Ciò è dipeso probabilmente dal fatto che l’idea di patria, nell’uso che proprio Ciampi ne ha fatto nel corso degli anni, è stata considerata come politicamente alternativa a quella di nazione, giudicata non più spendibile nell’epoca contemporanea a causa delle degenerazioni che essa ha comportato nel passato. Un’idea di patria che, detto in altri termini, si è basata per intero sulla spoliticizzazione della nazione, sulla riduzione di quest’ultima ad un semplice simbolismo fatto di inni, bandiere e parate ufficiali. In questo modo non si è valutato che la patria costituisce semmai il fondamento pre-razionale ed emotivo, la base sentimentale ed affettiva, il retroterra simbolico e per certi versi retorico, del concetto di nazione politicamente declinato. Concetto che, come abbiamo accennato, comporta non soltanto una identità collettiva condivisa e uno spirito pubblico comune, ma una specifica proiezione progettuale, un forte grado di unità intorno a istituzioni di governo efficaci, un’autonoma capacità di mobilitazione e d’azione, tanto più necessari nel contesto di un mondo globale nel quale gli Stati-nazione sono ancora la fonte primaria del potere politico, l’ambito privilegiato di identificazione collettiva e l’unica sfera di lealtà politica in grado di garantire autoritativamente i diritti-doveri connessi con lo status di cittadinanza democratica.

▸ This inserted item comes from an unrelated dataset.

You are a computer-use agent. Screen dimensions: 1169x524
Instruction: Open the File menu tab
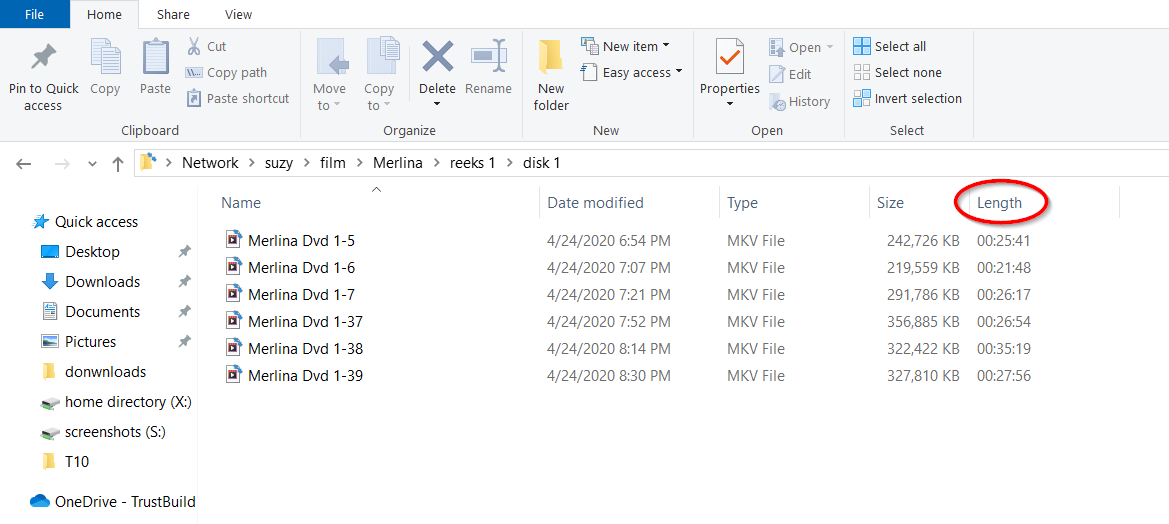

Si potrebbe dire, con una formula, che mentre la patria (come sfera sentimentale) guarda al passato, la nazione (come realtà politica) è invece rivolta al futuro. Ciò spiega, sempre con riferimento al contesto italiano, quanto errato sia pretendere di voler edificare un sentimento nazionale all’altezza dei tempi e delle sfide poste in essere dal mondo globalizzato basandosi sulla retorica della “memoria condivisa”. I fautori di questa prospettiva non tengono conto di un fatto elementare: la memoria è, per definizione, selettiva, parziale e soggettiva. Quindi plurale e tendenzialmente conflittuale. Per esistere (e continuare ad esistere) in senso politico-istituzionale, più che sentimentale e retorico, una nazione, come già sosteneva Renan, deve invece basarsi sul parziale oblio del proprio passato, su una memoria offuscata ed evanescente, lasciando agli storici il compito di ricordare e spiegare e affidando invece alla dimensione politica il compito di costruire, nel presente, una volontà e una coscienza comuni come base effettiva della vita nazionale. Riflettendo sulle recenti polemiche relative alla violenza politica che ha insanguinato l’Italia negli anni Settanta, sul continuo rivangare episodi e vicende di un passato che non si vuole far passare, Sergio Romano ha denunciato, come inevitabile, una vera e propria “lottizzazione dei ricordi”, arrivando a scrivere: «L’Italia non è più una patria: è un condominio in cui ogni inquilino è proprietario di una quota parte, di millesimi della memoria nazionale».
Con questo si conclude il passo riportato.